Christalee Froese of More Joy Movement speaks at Chamber meeting
June 29, 2026, 11:12 am
Ashley Bochek, Local Journalism Initiative Reporter

Christalee Froese of Montmarte and founder of the More Joy Movement visited Moosomin on Monday to speak at the Chamber of Commerce meeting.
Froese is a mental health advocate and an author. She hosts the More Joy Event each year in Regina on Bell Let’s Talk Day.
“I began writing as an intern at the Moosomin World-Spectator. John Meen was the first newspaper guy, and he hired me when I first started at the World-Spectator. Bruce Penton was running it, and he taught me how to develop film. That was a long time ago, but here I am. One breakdown down, I’m now a mental health advocate.
“I’ve written two books. Everything I’ve ever learned about writing came from working at the paper in Moosomin because it was my first job, and I wrote my first column, and from then I learned you need to speak from your heart, nobody wants to read a textbook, nobody cares about the academic things I have to say, and from that time on, my writing was no longer academic. Moosomin taught me that you need to speak from your heart. So, that’s what I’m going to do today.

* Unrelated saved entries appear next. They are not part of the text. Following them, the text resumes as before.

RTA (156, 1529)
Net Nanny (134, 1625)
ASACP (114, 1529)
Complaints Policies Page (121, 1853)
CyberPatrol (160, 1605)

“I had a nervous breakdown in 2011 and I wrote this book, and so I appreciate all the mental health services and Envision has supported many of the people who have been part of the More Joy Movement or have been our speakers, it saves lives.”
Advocate for mental health
Froese works tirelessly to spread mental health awareness and to let everyone know they’re not alone.
“When I wrote this book, and I went to speak in rooms like this, everybody sat there and pretended everything was okay. Then after people would come to me, they’d grab my arm, they’d whisper, it was always a whisper, and it would be ‘do you have a number, my son or my daughter, or my wife needs to reach out to someone.’ Everyone has a story, we all are touched by mental health. I do a mental health presentation at Sask Polytech, and almost half of Canadian entrepreneurs are experiencing mental health challenges at this present time. This is a 2023 study by the British Broadcasting Corporation. Half, owing to stress over finances, so if you look at a lineup at Costco, every second person is suffering. There’s a lot of us. I want you to know that if you are suffering, you’re not alone.”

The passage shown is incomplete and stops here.